The project that Cline Mining Co. wants to develop just north of Glacier National Park could lead to environmental harm in the United States, the U.S. State Department said in a letter to the British Columbia government.
Montana officials have contended the open-pit mine stands to jeopardize water quality in the transboundary Flathead area. Besides Glacier, that area includes sprawling Flathead Lake and other waters popular for recreation. The Flathead River system spans the international border, and the north fork of the river is Glacier's western boundary.

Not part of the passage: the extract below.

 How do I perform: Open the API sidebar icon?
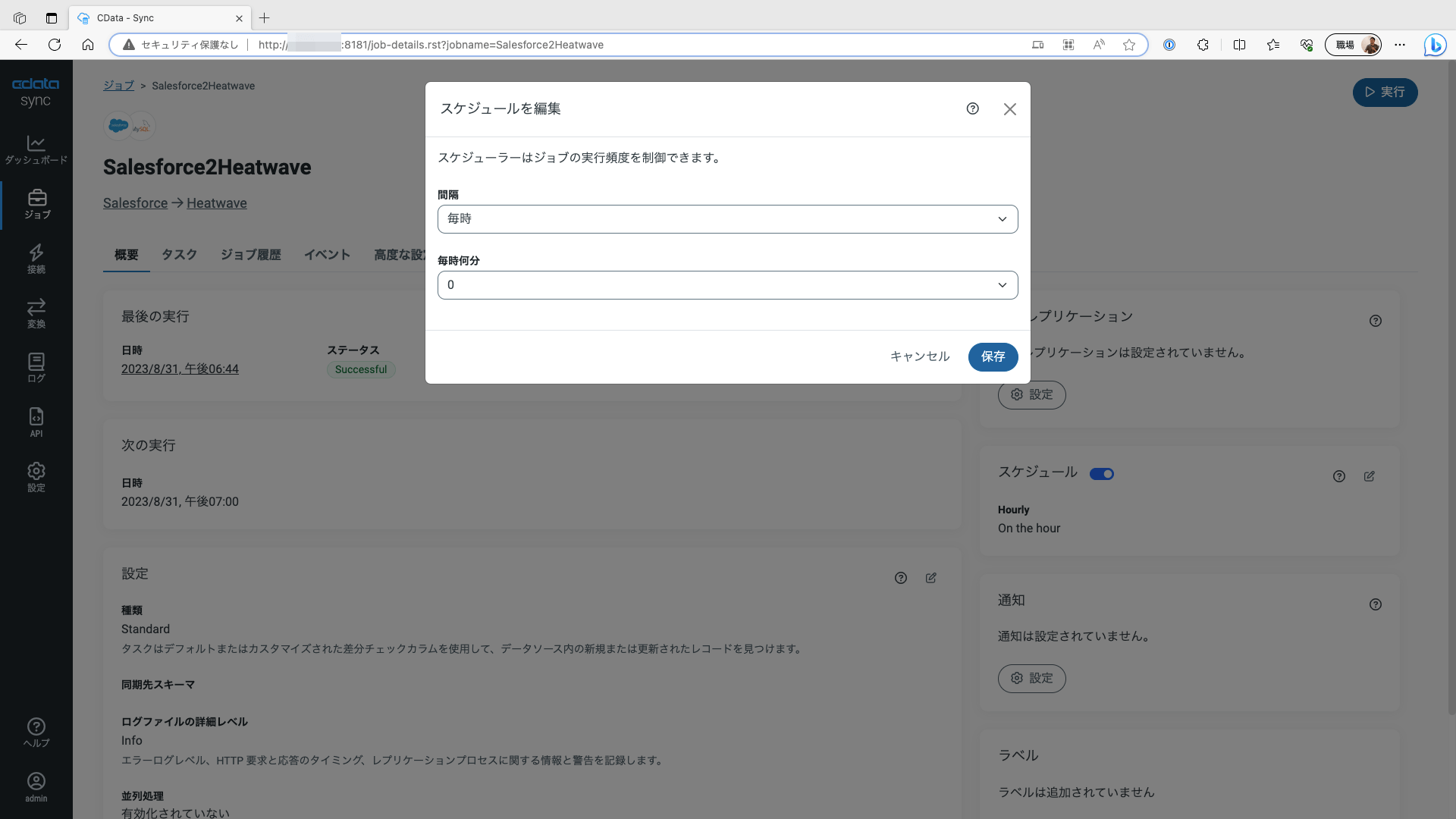(36, 422)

Kate Thompson, spokeswoman for the British Columbia Ministry of Environment, did not comment immediately when contacted over the weekend. Thompson said she intended to discuss the letter with Garry Alexander, the provincial official to whom it was addressed.
Efforts to reach Cline for comment were unsuccessful.
In a weekend statement, Sen. Max Baucus, D-Mont., said he is “glad federal officials are finally engaging - in a big way - to help us stop this mine. Montanans are rightfully worried that mining in British Columbia could have devastating consequences to fish, wildlife and our growing recreation industry in the Flathead.”
Although the State Department's letter is encouraging, Baucus said, he still is requesting the department call for an investigation by the International Joint Commission, a Canada-U.S. panel charged with preventing and resolving disputes under a 1909 water treaty.
In 2005, British Columbia gave Cline a permit for exploratory work to determine whether the coal mine should be developed. Less than a year earlier, a proposal for another mine just north of Glacier was scrapped after Montana raised concerns about potential harm to water downstream.
In the 1980s, a proposal for coal mining north of Glacier ended after the International Joint Commission initiated an assessment of the mine's potential effect on Flathead water and fish. The commission found the project likely to violate the water treaty.
Montana Gov. Brian Schweitzer said this winter that federal intervention in the latest border-mine dispute likely would be necessary, because it appeared that efforts toward collaboration by the state and province were not succeeding.